• **EXERCISE OBJECTIVE**
Every line of the data below is to be duplicated exactly, pictures excepted.

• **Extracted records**
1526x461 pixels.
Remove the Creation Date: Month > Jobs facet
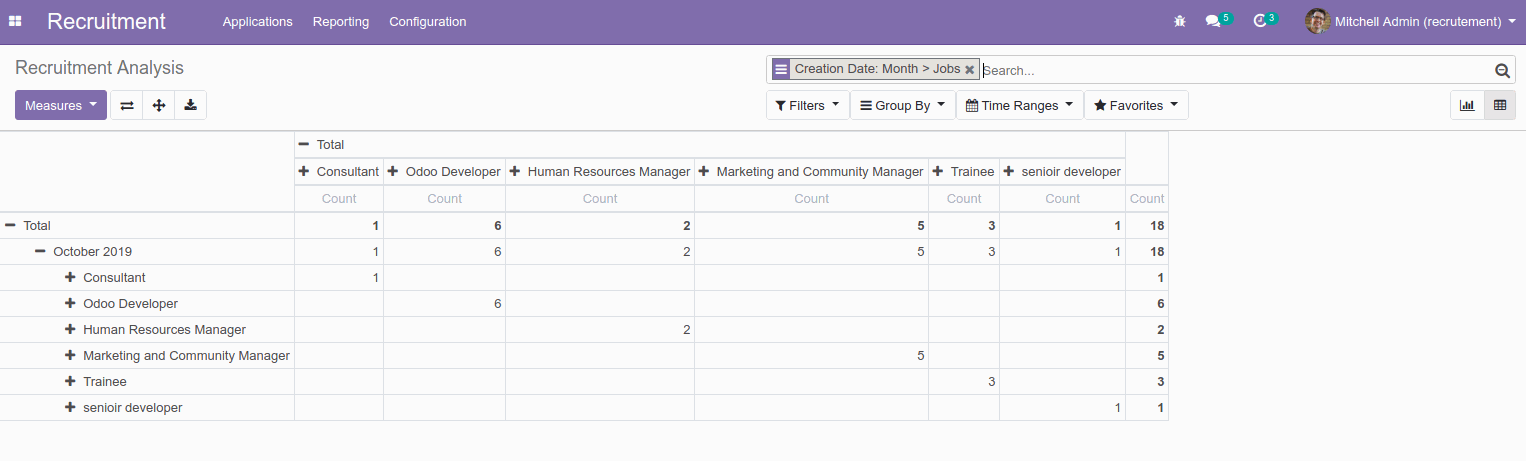pyautogui.click(x=969, y=70)
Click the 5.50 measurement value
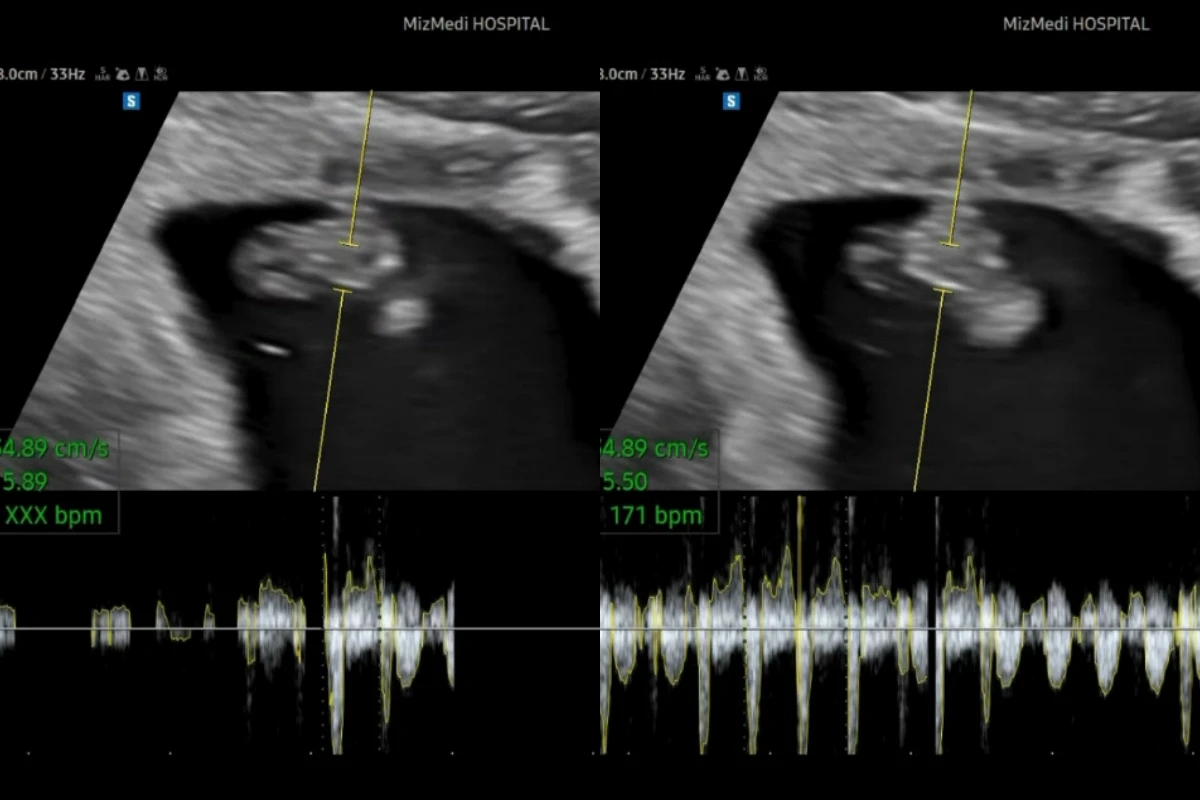Image resolution: width=1200 pixels, height=800 pixels. tap(625, 482)
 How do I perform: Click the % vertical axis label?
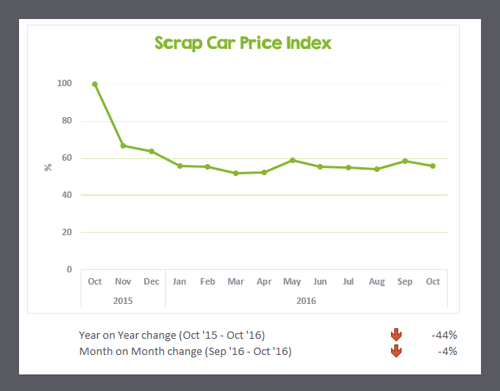coord(48,167)
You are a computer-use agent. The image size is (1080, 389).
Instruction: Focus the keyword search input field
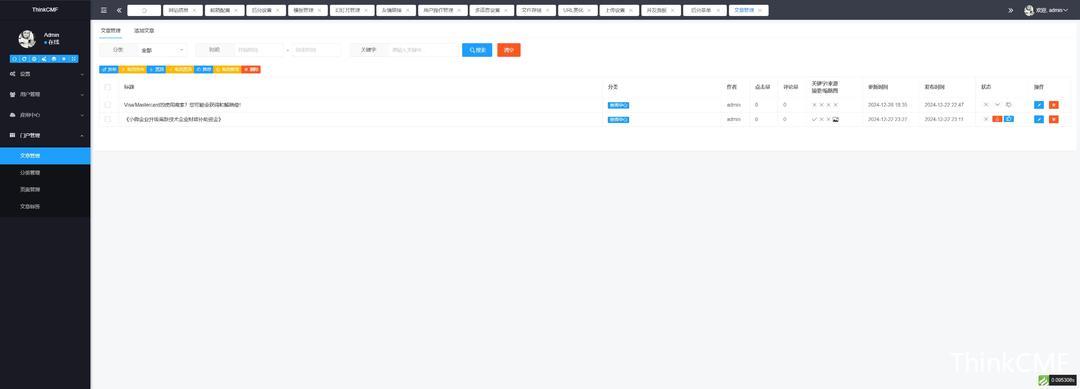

• **ANSWER TO THIS PROBLEM**
1526x461 pixels.
Remove the Creation Date: Month > Jobs facet
pyautogui.click(x=969, y=70)
Click the 5.50 measurement value
Image resolution: width=1200 pixels, height=800 pixels. tap(625, 482)
 How do I perform: Click the % vertical axis label?
coord(48,167)
You are a computer-use agent. The image size is (1080, 389).
Instruction: Focus the keyword search input field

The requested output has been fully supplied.